Las ventas de gaseosas y otras bebidas (además de sus marcas tradicionales tiene otras como Cepita del Valle, Aquarius, Schweppes, Powerade, Crush, HI-C, Fuze Tea, Bonaqua, Kin y AdeS) vienen afectadas adicionalmente por cambios en los hábitos de consumo.

De esta situación dieron cuenta esta semana los resultados globales de Coca Cola y también los de su competidora Pepsico.

Al presentar los números del cuarto trimestre de 2018, Coca-Cola anticipó que sus ingresos van a ser menores durante 2019. Entre las causas de sus flojas expectativas para este año, señaló las variaciones de las divisas, las tensiones geopolíticas (guerra comercial China-EE.UU., Brexit) y lo que definió como “un debilitamiento del sentimiento de los consumidores”.

Esto último se relaciona con los cambios en las preferencias de los consumidores, que están abandonando las bebidas azucaradas por problemas de salud, más allá de que en el caso de la Argentina el fondo de la caída de ventas tiene que ver con la recesión y la pérdida de poder adquisitivo de la población.

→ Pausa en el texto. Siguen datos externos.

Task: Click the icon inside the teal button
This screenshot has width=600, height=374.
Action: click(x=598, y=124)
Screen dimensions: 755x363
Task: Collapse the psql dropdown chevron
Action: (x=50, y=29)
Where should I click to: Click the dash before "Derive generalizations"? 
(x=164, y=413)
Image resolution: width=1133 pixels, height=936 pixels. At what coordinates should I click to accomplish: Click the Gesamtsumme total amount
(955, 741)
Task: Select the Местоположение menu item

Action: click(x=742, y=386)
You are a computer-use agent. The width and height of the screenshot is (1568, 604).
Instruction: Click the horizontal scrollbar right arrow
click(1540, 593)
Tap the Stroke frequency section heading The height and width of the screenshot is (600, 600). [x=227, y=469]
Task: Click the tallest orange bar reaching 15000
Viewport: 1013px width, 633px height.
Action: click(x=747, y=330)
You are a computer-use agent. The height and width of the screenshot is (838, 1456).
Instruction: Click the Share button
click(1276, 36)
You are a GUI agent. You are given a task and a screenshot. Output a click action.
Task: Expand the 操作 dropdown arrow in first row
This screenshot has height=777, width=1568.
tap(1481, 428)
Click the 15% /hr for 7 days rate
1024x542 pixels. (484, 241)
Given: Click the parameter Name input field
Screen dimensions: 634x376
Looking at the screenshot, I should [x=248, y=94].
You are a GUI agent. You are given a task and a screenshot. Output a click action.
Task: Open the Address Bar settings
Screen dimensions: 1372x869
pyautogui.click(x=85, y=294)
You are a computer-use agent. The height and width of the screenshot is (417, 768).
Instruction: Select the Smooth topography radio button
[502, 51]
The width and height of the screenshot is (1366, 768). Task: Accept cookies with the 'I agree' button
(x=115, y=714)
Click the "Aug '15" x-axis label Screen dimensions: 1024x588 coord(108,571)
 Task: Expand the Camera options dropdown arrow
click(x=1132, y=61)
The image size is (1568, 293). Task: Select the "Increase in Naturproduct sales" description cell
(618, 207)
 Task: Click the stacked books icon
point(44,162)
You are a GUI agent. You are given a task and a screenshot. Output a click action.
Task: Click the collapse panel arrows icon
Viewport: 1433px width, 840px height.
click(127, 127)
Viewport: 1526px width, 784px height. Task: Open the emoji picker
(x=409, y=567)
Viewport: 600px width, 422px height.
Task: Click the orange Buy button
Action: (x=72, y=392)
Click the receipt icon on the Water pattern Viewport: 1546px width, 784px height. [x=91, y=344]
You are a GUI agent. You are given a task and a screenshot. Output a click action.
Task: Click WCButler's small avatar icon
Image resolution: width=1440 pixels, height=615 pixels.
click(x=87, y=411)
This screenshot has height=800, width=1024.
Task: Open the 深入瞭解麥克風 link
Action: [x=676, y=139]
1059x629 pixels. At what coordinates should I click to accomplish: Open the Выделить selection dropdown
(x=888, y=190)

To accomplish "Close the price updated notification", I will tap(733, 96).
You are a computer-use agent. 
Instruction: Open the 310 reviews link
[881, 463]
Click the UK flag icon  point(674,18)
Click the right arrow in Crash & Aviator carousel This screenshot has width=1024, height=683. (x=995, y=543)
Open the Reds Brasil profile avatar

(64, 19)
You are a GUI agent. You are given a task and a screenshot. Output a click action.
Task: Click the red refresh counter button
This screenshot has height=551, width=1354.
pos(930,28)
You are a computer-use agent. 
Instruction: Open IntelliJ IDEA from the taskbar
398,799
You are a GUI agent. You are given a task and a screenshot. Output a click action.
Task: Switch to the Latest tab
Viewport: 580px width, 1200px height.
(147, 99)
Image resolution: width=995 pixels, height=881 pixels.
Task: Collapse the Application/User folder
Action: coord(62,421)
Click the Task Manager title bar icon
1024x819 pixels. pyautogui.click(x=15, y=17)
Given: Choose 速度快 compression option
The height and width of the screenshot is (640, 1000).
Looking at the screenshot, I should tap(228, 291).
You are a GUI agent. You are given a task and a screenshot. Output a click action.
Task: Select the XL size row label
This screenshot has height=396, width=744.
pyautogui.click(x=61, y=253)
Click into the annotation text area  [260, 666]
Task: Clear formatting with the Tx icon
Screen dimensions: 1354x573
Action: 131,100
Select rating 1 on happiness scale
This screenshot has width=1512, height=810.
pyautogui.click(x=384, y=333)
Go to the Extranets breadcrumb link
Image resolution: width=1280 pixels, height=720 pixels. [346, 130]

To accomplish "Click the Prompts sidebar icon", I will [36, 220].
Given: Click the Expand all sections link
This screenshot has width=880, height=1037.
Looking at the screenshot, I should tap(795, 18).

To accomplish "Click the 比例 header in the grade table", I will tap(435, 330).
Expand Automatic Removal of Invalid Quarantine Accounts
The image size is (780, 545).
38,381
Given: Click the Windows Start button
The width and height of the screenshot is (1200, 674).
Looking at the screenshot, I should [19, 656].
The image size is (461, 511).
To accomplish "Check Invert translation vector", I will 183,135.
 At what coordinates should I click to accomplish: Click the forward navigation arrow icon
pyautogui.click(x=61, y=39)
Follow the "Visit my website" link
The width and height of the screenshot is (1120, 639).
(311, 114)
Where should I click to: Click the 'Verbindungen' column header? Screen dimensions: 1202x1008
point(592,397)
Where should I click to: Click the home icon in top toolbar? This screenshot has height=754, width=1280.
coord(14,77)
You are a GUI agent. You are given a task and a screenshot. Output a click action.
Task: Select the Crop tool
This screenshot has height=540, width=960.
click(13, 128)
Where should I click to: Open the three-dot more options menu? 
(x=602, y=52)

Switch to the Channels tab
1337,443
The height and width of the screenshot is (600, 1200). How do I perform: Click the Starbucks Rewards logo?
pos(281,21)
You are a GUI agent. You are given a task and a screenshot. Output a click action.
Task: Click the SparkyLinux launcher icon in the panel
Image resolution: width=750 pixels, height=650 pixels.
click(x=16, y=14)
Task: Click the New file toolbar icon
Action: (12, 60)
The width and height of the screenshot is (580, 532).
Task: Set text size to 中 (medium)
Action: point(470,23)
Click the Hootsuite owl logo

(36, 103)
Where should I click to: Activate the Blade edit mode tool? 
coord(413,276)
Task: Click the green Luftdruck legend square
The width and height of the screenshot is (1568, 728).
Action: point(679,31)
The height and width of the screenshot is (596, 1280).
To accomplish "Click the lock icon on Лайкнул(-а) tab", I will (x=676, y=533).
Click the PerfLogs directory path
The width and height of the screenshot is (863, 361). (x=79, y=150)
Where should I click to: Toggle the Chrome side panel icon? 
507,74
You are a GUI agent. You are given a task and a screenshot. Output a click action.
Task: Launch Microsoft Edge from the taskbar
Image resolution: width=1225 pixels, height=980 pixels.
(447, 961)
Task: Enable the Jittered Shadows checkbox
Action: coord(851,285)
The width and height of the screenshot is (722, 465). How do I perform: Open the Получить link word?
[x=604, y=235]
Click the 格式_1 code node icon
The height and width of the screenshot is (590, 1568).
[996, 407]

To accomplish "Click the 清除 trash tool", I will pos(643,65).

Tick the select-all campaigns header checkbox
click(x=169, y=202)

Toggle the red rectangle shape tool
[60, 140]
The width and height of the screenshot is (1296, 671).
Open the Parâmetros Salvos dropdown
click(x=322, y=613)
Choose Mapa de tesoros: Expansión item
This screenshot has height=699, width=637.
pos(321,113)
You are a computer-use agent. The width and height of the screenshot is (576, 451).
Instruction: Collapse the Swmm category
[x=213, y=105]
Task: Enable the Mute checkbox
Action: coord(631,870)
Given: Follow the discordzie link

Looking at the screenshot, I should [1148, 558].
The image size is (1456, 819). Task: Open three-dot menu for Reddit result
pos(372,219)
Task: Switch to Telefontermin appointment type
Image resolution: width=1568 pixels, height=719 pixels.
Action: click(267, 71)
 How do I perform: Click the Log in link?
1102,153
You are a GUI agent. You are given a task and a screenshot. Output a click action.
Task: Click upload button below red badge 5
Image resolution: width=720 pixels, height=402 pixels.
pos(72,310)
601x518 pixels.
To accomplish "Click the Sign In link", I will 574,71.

En su reporte anual, la multinacional estadounidense explicó que los beneficios netos esperados crecerán 4% este año; esto implica una caída de un punto porcentual frente al crecimiento del 5% del pasado año, cuando llegaron hasta los 870 millones de dólares.

Además, los ingresos del cuarto trimestre fueron de 7.060 millones de dólares, frente a los 7.510 millones del mismo período del año anterior. En la composición de ingresos de Coca Cola las ventas de té y café crecieron un 3% , bajo impulso de productos nuevos. En tanto, las ventas de aguas y bebidas energéticas crecieron apenas 1%. Sin embargo, las ventas de bebidas gaseosas directamente cayeron un 1%, siguiendo una tendencia que se viene haciendo cada vez más marcada año a año.

Pepsico anticipó también una baja de 3% en las perspectivas de ganancias para este año con relación a las proyecciones del mercado que esperaban un aumento de 3,5 %. La compañía también precisó que sus ingresos casi no se moverán: de crecer 3,7% en 2018 prevé una suba de 4% este año, afectada por la cambios en el consumo y el tipo de cambio.